CREATE TABLE `stories` (
`id` bigint(20) unsigned NOT NULL AUTO_INCREMENT,
`headline` varchar(255) DEFAULT NULL,
`author_id` int(11) DEFAULT NULL,
`body` longtext NOT NULL,
`published_at` datetime DEFAULT NULL,
`type_id` int(11) NOT NULL DEFAULT '0',
`created_at` datetime DEFAULT NULL,
`updated_at` datetime DEFAULT NULL,
`aasm_state` varchar(255) NOT NULL,
`deleted` tinyint(1) DEFAULT '0',
`word_count` int(11) NOT NULL DEFAULT '0',
PRIMARY KEY (`id`),
UNIQUE KEY `index_stories_on_cms_story_id` (`cms_story_id`),
KEY `typeid` (`type_id`),
KEY `index_stories_on_published_at` (`published_at`),
KEY `index_stories_on_updated_at` (`updated_at`),
KEY `index_stories_on_aasm_state_and_published_at_and_deleted` (`aasm_state`,`published_at`,`deleted`),
KEY `idx_author_id` (`author_id`)
) ENGINE=InnoDB AUTO_INCREMENT=511625276 DEFAULT CHARSET=utf8;
And I am performing the following queries: (just fetching the id runs fine)
SELECT `stories`.id
FROM `stories`
WHERE `stories`.`aasm_state` = 'scheduled'
AND `stories`.`deleted` = 0
AND (`stories`.`published_at` <= '2020-01-14 06:16:04')
AND (`stories`.`id` > 519492608)
ORDER
BY `stories`.`id` ASC
LIMIT 1000;
...
1000 rows in set (0.59 sec)
However, when I add the longtext column to it, I get:
mysql> SELECT `stories`.id
, `stories`.body
FROM `stories`
WHERE `stories`.`aasm_state` = 'scheduled'
AND `stories`.`deleted` = 0
AND (`stories`.`published_at` <= '2020-01-14 06:16:04')
AND (`stories`.`id` > 519492608)
ORDER BY `stories`.`id` ASC LIMIT 1000;
...
1000 rows in set (6 min 34.11 sec)
Any performance tip on how to deal with this table?
Typically a relational DBMS will apply ORDER BY
after retrieving the initial result set - so it needs to load up all those stories then sort them.

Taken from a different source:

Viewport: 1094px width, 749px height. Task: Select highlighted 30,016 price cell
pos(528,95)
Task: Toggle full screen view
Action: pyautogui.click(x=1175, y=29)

I don't have access to your record set, but at a guess, applying the sorting before retrieving the bulk content may improve performance:
SELECT *
FROM (
SELECT `stories`.id
FROM `stories`
WHERE `stories`.`aasm_state` = 'scheduled'
AND `stories`.`deleted` = 0
AND (`stories`.`published_at` <= '2020-01-14 06:16:04')
AND (`stories`.`id` > 519492608)
ORDER BY `stories`.`id` ASC
LIMIT 1000
) ids
INNER JOIN stories bulk
ON ids.id=bulk.id
(BTW you might consider researching indexes more - what you have put here looks rather suspect).